§ BRIEF
Print the listing below line for line, without changing anything.
┌─ AVAILABLE RECORDS
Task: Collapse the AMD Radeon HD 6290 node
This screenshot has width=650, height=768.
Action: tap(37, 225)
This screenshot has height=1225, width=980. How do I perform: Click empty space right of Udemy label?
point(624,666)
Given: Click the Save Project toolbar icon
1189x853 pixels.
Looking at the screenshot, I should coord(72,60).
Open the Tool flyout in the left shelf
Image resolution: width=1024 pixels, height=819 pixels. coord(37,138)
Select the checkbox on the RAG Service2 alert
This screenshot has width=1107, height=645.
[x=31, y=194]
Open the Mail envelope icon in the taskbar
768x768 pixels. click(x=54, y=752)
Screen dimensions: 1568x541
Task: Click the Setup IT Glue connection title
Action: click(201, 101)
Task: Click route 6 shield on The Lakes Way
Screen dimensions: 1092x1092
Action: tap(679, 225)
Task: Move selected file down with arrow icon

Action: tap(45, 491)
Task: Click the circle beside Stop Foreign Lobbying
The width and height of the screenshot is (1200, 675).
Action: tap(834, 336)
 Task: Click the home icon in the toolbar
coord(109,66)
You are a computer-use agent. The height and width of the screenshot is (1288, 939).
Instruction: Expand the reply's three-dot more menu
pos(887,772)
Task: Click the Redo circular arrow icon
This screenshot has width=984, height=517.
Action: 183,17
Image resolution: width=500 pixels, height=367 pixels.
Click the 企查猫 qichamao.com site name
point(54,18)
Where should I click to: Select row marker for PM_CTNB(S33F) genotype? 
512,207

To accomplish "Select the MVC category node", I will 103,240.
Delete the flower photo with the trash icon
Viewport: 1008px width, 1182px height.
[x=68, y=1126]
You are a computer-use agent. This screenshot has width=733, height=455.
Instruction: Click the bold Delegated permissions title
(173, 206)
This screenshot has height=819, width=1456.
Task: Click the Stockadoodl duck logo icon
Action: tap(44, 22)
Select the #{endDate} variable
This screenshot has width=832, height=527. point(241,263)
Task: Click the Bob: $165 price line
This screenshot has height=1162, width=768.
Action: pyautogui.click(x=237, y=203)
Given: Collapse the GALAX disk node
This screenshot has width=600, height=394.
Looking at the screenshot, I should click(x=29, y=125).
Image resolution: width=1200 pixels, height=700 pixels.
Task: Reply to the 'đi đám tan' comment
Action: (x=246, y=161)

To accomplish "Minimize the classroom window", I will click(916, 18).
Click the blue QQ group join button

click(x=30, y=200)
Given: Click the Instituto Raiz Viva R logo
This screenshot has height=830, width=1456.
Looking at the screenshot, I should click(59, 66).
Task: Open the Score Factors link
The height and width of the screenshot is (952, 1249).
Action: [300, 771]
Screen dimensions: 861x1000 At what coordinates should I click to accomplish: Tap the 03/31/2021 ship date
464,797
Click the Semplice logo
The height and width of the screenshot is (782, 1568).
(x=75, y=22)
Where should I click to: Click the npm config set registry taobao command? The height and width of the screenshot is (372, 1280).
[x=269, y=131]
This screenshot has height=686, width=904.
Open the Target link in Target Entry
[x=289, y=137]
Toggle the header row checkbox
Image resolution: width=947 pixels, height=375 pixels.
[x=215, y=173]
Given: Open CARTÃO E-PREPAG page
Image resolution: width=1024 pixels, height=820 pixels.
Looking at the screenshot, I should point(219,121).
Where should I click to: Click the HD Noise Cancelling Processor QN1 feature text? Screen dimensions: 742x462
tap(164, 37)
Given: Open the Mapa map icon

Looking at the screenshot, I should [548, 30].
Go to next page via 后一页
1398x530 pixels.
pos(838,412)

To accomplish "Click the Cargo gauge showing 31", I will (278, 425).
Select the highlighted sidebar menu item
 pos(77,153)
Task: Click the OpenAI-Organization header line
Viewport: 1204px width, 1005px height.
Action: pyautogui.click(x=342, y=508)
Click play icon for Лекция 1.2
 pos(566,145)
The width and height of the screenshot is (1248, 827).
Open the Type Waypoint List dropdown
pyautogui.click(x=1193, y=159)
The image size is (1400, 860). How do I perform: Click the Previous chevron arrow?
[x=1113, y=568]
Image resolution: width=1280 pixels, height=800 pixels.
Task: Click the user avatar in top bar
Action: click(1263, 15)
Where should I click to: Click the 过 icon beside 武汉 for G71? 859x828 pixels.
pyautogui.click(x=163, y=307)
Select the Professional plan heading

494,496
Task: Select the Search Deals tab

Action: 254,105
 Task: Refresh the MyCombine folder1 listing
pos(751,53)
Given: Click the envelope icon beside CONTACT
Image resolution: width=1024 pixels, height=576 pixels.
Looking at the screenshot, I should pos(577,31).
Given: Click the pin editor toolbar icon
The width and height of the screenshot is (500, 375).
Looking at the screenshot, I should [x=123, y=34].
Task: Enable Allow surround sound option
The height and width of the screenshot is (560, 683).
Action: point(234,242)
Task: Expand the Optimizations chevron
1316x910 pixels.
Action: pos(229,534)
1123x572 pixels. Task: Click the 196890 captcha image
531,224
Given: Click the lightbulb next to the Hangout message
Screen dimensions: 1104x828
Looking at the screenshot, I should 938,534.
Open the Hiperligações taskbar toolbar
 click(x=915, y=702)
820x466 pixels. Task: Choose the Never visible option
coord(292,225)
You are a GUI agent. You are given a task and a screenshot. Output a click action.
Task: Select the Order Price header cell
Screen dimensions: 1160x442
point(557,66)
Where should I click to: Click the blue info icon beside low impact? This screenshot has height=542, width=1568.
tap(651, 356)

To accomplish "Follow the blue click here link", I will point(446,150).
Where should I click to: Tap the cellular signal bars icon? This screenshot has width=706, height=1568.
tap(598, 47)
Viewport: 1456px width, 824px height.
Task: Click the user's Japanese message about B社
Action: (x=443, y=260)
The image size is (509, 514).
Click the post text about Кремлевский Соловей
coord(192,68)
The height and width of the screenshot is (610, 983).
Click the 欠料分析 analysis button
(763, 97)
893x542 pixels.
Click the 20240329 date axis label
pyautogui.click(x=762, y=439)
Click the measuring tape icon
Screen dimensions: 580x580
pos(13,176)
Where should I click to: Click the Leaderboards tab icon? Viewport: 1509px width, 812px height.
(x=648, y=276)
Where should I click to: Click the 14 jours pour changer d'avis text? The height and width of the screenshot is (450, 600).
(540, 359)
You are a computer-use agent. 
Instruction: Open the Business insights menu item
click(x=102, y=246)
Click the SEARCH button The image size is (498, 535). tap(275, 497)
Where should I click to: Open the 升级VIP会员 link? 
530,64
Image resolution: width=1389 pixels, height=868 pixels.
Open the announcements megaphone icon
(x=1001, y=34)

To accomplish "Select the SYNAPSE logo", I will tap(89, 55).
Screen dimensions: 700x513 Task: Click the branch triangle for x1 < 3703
└─
§ SOLUTION TO THE PROBLEM
Task: Collapse the AMD Radeon HD 6290 node
This screenshot has width=650, height=768.
Action: tap(37, 225)
This screenshot has height=1225, width=980. How do I perform: Click empty space right of Udemy label?
point(624,666)
Given: Click the Save Project toolbar icon
1189x853 pixels.
Looking at the screenshot, I should coord(72,60).
Open the Tool flyout in the left shelf
Image resolution: width=1024 pixels, height=819 pixels. coord(37,138)
Select the checkbox on the RAG Service2 alert
This screenshot has width=1107, height=645.
[x=31, y=194]
Open the Mail envelope icon in the taskbar
768x768 pixels. click(x=54, y=752)
Screen dimensions: 1568x541
Task: Click the Setup IT Glue connection title
Action: click(201, 101)
Task: Click route 6 shield on The Lakes Way
Screen dimensions: 1092x1092
Action: tap(679, 225)
Task: Move selected file down with arrow icon

Action: tap(45, 491)
Task: Click the circle beside Stop Foreign Lobbying
The width and height of the screenshot is (1200, 675).
Action: tap(834, 336)
 Task: Click the home icon in the toolbar
coord(109,66)
You are a computer-use agent. The height and width of the screenshot is (1288, 939).
Instruction: Expand the reply's three-dot more menu
pos(887,772)
Task: Click the Redo circular arrow icon
This screenshot has width=984, height=517.
Action: 183,17
Image resolution: width=500 pixels, height=367 pixels.
Click the 企查猫 qichamao.com site name
point(54,18)
Where should I click to: Select row marker for PM_CTNB(S33F) genotype? 
512,207

To accomplish "Select the MVC category node", I will 103,240.
Delete the flower photo with the trash icon
Viewport: 1008px width, 1182px height.
[x=68, y=1126]
You are a computer-use agent. This screenshot has width=733, height=455.
Instruction: Click the bold Delegated permissions title
(173, 206)
This screenshot has height=819, width=1456.
Task: Click the Stockadoodl duck logo icon
Action: tap(44, 22)
Select the #{endDate} variable
This screenshot has width=832, height=527. point(241,263)
Task: Click the Bob: $165 price line
This screenshot has height=1162, width=768.
Action: pyautogui.click(x=237, y=203)
Given: Collapse the GALAX disk node
This screenshot has width=600, height=394.
Looking at the screenshot, I should click(x=29, y=125).
Image resolution: width=1200 pixels, height=700 pixels.
Task: Reply to the 'đi đám tan' comment
Action: (x=246, y=161)

To accomplish "Minimize the classroom window", I will click(916, 18).
Click the blue QQ group join button

click(x=30, y=200)
Given: Click the Instituto Raiz Viva R logo
This screenshot has height=830, width=1456.
Looking at the screenshot, I should click(59, 66).
Task: Open the Score Factors link
The height and width of the screenshot is (952, 1249).
Action: [300, 771]
Screen dimensions: 861x1000 At what coordinates should I click to accomplish: Tap the 03/31/2021 ship date
464,797
Click the Semplice logo
The height and width of the screenshot is (782, 1568).
(x=75, y=22)
Where should I click to: Click the npm config set registry taobao command? The height and width of the screenshot is (372, 1280).
[x=269, y=131]
This screenshot has height=686, width=904.
Open the Target link in Target Entry
[x=289, y=137]
Toggle the header row checkbox
Image resolution: width=947 pixels, height=375 pixels.
[x=215, y=173]
Given: Open CARTÃO E-PREPAG page
Image resolution: width=1024 pixels, height=820 pixels.
Looking at the screenshot, I should point(219,121).
Where should I click to: Click the HD Noise Cancelling Processor QN1 feature text? Screen dimensions: 742x462
tap(164, 37)
Given: Open the Mapa map icon

Looking at the screenshot, I should [548, 30].
Go to next page via 后一页
1398x530 pixels.
pos(838,412)

To accomplish "Click the Cargo gauge showing 31", I will (278, 425).
Select the highlighted sidebar menu item
 pos(77,153)
Task: Click the OpenAI-Organization header line
Viewport: 1204px width, 1005px height.
Action: pyautogui.click(x=342, y=508)
Click play icon for Лекция 1.2
 pos(566,145)
The width and height of the screenshot is (1248, 827).
Open the Type Waypoint List dropdown
pyautogui.click(x=1193, y=159)
The image size is (1400, 860). How do I perform: Click the Previous chevron arrow?
[x=1113, y=568]
Image resolution: width=1280 pixels, height=800 pixels.
Task: Click the user avatar in top bar
Action: click(1263, 15)
Where should I click to: Click the 过 icon beside 武汉 for G71? 859x828 pixels.
pyautogui.click(x=163, y=307)
Select the Professional plan heading

494,496
Task: Select the Search Deals tab

Action: 254,105
 Task: Refresh the MyCombine folder1 listing
pos(751,53)
Given: Click the envelope icon beside CONTACT
Image resolution: width=1024 pixels, height=576 pixels.
Looking at the screenshot, I should pos(577,31).
Given: Click the pin editor toolbar icon
The width and height of the screenshot is (500, 375).
Looking at the screenshot, I should [x=123, y=34].
Task: Enable Allow surround sound option
The height and width of the screenshot is (560, 683).
Action: point(234,242)
Task: Expand the Optimizations chevron
1316x910 pixels.
Action: pos(229,534)
1123x572 pixels. Task: Click the 196890 captcha image
531,224
Given: Click the lightbulb next to the Hangout message
Screen dimensions: 1104x828
Looking at the screenshot, I should 938,534.
Open the Hiperligações taskbar toolbar
 click(x=915, y=702)
820x466 pixels. Task: Choose the Never visible option
coord(292,225)
You are a GUI agent. You are given a task and a screenshot. Output a click action.
Task: Select the Order Price header cell
Screen dimensions: 1160x442
point(557,66)
Where should I click to: Click the blue info icon beside low impact? This screenshot has height=542, width=1568.
tap(651, 356)

To accomplish "Follow the blue click here link", I will point(446,150).
Where should I click to: Tap the cellular signal bars icon? This screenshot has width=706, height=1568.
tap(598, 47)
Viewport: 1456px width, 824px height.
Task: Click the user's Japanese message about B社
Action: (x=443, y=260)
The image size is (509, 514).
Click the post text about Кремлевский Соловей
coord(192,68)
The height and width of the screenshot is (610, 983).
Click the 欠料分析 analysis button
(763, 97)
893x542 pixels.
Click the 20240329 date axis label
pyautogui.click(x=762, y=439)
Click the measuring tape icon
Screen dimensions: 580x580
pos(13,176)
Where should I click to: Click the Leaderboards tab icon? Viewport: 1509px width, 812px height.
(x=648, y=276)
Where should I click to: Click the 14 jours pour changer d'avis text? The height and width of the screenshot is (450, 600).
(540, 359)
You are a computer-use agent. 
Instruction: Open the Business insights menu item
click(x=102, y=246)
Click the SEARCH button The image size is (498, 535). tap(275, 497)
Where should I click to: Open the 升级VIP会员 link? 
530,64
Image resolution: width=1389 pixels, height=868 pixels.
Open the announcements megaphone icon
(x=1001, y=34)

To accomplish "Select the SYNAPSE logo", I will tap(89, 55).
Screen dimensions: 700x513 Task: Click the branch triangle for x1 < 3703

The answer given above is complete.